Dean swallowed and touched his own throat. Then jerked his gaze away to the rest of the field gone quiet. Suited bodies littered the ground. Shaking, Dean pushed himself to his feet but couldn't make himself take a step closer. The angels had pinned Sam to the earth through the chest. Where he was sure Bobby had once been, there was a wide spray of gore. Raphael's angels stood watching their leader as he mounted the stairs to Bobby's porch.

"We'd better go." Dean jumped at the sudden sound of Balthazar's voice in his ear.

"What?"

The angel pointed skyward as Raphael spread his arms wide. "Wrath of God," he said simply.

Dean looked down at Castiel's body, his blue eyes open and dull with death. He nodded.

It was a good thing Balthazar brought them right back where they started. Dean's knees wobbled, and he dropped onto the bed heavily. Cas... Sam... Bobby...

He heard Sam drop onto the edge of his own bed and sigh.

Dean looked up to see Balthazar studying him intently. "He gave up," he said, voice thick and hoarse from screaming. _Because of me, _he didn't add. But that was clear enough. He saw it in Cas's eyes the moment his future self died.

Balthazar's eyes narrowed. "Yes, I suppose he did."

The air was difficult to breathe, and Dean tried to calculate just what that meant. Cas had said it twice now. _"I did it, all of it, for you."_

Sam leaned forward, resting his elbows on his knees. Dean heard him take an unsteady and clear his throat. "Is that really what happens?" Sam asked, and Dean lifted his head enough to focus on his brother.

Balthazar crossed his arms and looked down at him. "It's one possible future, yes."

_Possible? _Anger flared in Dean's chest. "So you just made that up, then. Chose the worst one to show us." So like an angel.

Balthazar glared at him. "It is a _possible _future. One in which we lose to Raphael, which did seem, if you'll pardon me, the most pertinent. And unless you imbiciles change something, that's about how it will go. Maybe not at Bobby Singer's Junkyard. Maybe you'll be at the beach. Or in bed. Does it matter?"

Dean wasn't sure it did. And a look at Sam confirmed that he didn't think it did either.

Balthazar gazed at them both. "Excellent. Now, as amusing as this has been, there's a whorehouse in Italy with my name on it. Tick-tock, boys."

And he was gone. Dean stared for a second at the empty space where the world's dirtiest angel had stood and then shifted his gaze to his brother. Sam wore the Face of Perpetual Worry. "It could be a trick," he offered, not sounding convinced.

Dean sighed. "Yeah. Could be. Doubt it, though." Castiel screaming his name echoed in his memory. His skin ached. He rubbed his hands together for a while, studying the floor and feeling Sam's eyes on him. Everything. Everybody. Always on him. Dean jerked to his feet. "I'm heading out," he said, not looking at Sam.

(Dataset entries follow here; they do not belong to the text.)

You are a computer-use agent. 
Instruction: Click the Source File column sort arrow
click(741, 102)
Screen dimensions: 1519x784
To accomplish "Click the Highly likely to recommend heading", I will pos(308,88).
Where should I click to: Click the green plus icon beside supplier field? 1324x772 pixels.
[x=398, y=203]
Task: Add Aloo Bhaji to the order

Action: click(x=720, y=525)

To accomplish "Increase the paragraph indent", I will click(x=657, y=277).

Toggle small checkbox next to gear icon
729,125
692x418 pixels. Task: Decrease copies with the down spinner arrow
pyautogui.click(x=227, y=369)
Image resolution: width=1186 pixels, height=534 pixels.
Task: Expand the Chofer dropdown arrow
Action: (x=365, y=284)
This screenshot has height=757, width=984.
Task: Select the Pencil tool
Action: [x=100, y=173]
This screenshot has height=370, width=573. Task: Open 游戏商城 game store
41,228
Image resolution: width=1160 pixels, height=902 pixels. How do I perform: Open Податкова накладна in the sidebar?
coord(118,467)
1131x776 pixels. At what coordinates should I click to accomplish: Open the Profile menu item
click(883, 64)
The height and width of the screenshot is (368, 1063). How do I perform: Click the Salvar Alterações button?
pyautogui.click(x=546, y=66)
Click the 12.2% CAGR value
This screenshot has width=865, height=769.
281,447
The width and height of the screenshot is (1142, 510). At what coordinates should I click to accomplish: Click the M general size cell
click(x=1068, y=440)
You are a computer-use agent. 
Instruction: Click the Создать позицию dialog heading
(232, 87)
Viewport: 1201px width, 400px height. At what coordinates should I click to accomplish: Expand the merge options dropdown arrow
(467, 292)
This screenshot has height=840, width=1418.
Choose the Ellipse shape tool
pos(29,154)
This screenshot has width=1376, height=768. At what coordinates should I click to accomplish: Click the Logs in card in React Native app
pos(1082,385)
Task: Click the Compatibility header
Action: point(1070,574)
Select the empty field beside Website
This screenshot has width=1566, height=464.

"O-kay... where?" Sam replied, not moving to follow.

Dean grabbed his jacket from the chair and started packing his things into his duffel bag. "You should have Bobby come get you."

"I what? Dean. Where are you going?"

He heard Sam stand and come closer and glanced over his shoulder. "Bainbridge, Ohio."

"That's... Isn't that the town where Samhain-"

"Yeah." Dean cut him off, zipped up the bag, and hefted it to his shoulder. He turned to confront Sam's confused face.

"Why there?"

Dean thought for a second about explaining. But there were some things... some things that were okay to keep personal. "Cause. Just, look, call Bobby, all right?"

"Dean."

He turned and headed for the door. "I'll be fine, Sammy."

"Dean!"

He shut the door on his brother's exasperated sigh and headed for the car. There were a lot of miles to cover, and apparently not a lot of time.


	2. Chapter 2

He and his baby ate up the road. They had to, because this idea that Dean had? It was the right thing. The _only_ right thing, his gut told him. Like...poetic, but not the Lorax kind. He only stopped for fuel, eating drive-through and catching a few hours of sleep pulled off on the shoulder of the highway. As trees whipped passed the window doing 90, he looked out toward the horizon and couldn't help but picture columns of pure white light like goddamn _Independence Day_. Shit. Mostly, though, he thought about the moment. _That _moment. When Cas gave in, just didn't care anymore, and everything that made him strong and determined and awe-inspiring just died, a moment before the rest of him could follow.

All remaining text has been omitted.